When Russia invaded Ukraine at the end of February, the peaceful, happy world the anonymous author of this diary knew in their village outside of Kyiv suddenly dissolved. Soon, the front line was less than 200 metres away. Of mixed Ukrainian-Middle Eastern ancestry, the author and their family were no strangers to conflict, but they were still shocked by the level of violence and horror they were witnessing and that was being inflicted on Ukraine. Through words and illustrations, the author kept an intimate record of the terror of the first month of the invasion and its emotional and psychological toll. In November, they wrote a follow-up reflecting on how their village survived and the process of adjusting to the ‘new normal’ of life after the April withdrawal of Russian troops from areas around Kyiv. “No matter how pretty a sunset may be, how intense a distraction, at the back of our minds we are always alert, waiting for the sound of explosions, listening for subtle changes in the wind, always anxious, always vigilant,” they wrote. 

 

Why it matters in 2023

 

At the end of February, it will have been one year since Russia launched its attempted full-scale invasion of Ukraine. The war has had a devastating humanitarian impact inside Ukraine and has had widespread ripple effects on other crises and aid operations around the world. As it enters its second year, it’s important to remember how it is being experienced by individuals as it continues to impact civilians inside Ukraine materially as well as psychologically and emotionally. 



 

Easing violence in West Africa’s Sahel

An illustration of a dialogue between jihadists and community leaders.
Dramane Diarra/TNH
A depiction of a dialogue between jihadists and community leaders in central Mali. Dozens of such talks have been held in the region since mid-2020.
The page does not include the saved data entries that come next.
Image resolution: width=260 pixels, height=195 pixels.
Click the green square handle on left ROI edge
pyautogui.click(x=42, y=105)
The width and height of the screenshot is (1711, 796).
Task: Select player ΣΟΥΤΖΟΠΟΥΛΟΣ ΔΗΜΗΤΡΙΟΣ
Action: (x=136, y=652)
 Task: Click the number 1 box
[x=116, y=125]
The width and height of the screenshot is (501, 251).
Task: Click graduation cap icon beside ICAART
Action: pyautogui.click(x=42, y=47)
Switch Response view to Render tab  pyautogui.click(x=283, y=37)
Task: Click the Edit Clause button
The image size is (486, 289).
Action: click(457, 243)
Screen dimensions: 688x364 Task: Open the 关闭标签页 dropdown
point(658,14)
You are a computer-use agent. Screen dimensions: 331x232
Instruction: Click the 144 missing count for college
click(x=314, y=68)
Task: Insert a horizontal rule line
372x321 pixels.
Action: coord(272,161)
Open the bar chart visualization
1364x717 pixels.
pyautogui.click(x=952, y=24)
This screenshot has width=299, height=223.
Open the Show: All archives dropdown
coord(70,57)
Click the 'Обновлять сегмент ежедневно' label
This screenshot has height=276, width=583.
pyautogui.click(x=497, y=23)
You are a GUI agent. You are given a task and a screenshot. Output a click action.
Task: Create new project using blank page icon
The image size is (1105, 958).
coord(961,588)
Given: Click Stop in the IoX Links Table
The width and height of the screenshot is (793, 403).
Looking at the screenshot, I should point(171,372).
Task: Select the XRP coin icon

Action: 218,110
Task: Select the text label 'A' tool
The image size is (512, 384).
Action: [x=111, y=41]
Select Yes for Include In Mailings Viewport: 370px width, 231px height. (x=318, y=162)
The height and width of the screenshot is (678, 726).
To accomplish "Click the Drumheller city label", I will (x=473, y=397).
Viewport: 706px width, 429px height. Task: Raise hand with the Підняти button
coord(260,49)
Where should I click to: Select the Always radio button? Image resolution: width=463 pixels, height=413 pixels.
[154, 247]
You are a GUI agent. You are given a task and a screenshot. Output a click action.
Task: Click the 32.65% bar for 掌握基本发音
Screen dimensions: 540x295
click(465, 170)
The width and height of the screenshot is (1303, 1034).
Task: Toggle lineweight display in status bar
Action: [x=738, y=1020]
A kidnapped teacher, a fed up farmer, and a push for dialogue with Mali’s militants

 

As military forces have failed to reverse the violence in West Africa’s jihadist-hit Sahel, some communities have trailblazed a different approach: dialogue with the militants. In recent years, an army of local leaders – schoolteachers and shepherds, bus drivers and businessmen – have struck dozens of hyper-local truces with jihadists in Burkina Faso and Mali. To understand what these efforts entail, take a moment to read our profile of Amadou Guindo – a charismatic farmer who sparked a bottom-up dialogue drive in a volatile part of central Mali. Guindo (not his real name) made contact with an al-Qaeda-linked jihadist cell in 2020 as part of an effort to liberate a local teacher taken hostage by the group. A successful encounter led to further meetings and an agreement that saw Guindo’s commune agree to respect strict sharia law in exchange for jihadists halting attacks. As a semblance of stability returned, community leaders from other communes requested their own meetings with the militants, using the farmer as a guide and fixer. Guindo’s extraordinary story (told by Malian journalist Mamadou Tapily and Africa correspondent Philip Kleinfeld) highlights the everyday courage of local leaders trying to protect their communities in the face of insurgencies. And it illustrates the hard sacrifices, moral quandaries, and personal risks they must navigate along the way.

 

Why it matters in 2023

Though dialogues have led to ad hoc agreements in certain zones, they have proved fragile and unable to alter the overall downward trajectory of conflict in the Sahel. Civilian deaths and humanitarian needs hit new highs in some areas this year and indicators could well worsen in 2023. Military coups drove instability in Burkina Faso, while Wagner Group mercenaries were involved in heinous abuses in Mali. France, meanwhile, wound down its unpopular Sahel mission after nine years of fighting jihadists.

 

South Sudan: When peace triggers war

A child walks through a makeshift displacement camp outside a church in Tambura town. Fighting in the area has displaced at least 80,000 people in recent months.
Sam Mednick/TNH
A child walks through a makeshift displacement camp outside a church in Tambura town. Fighting in the area has displaced at least 80,000 people in recent months.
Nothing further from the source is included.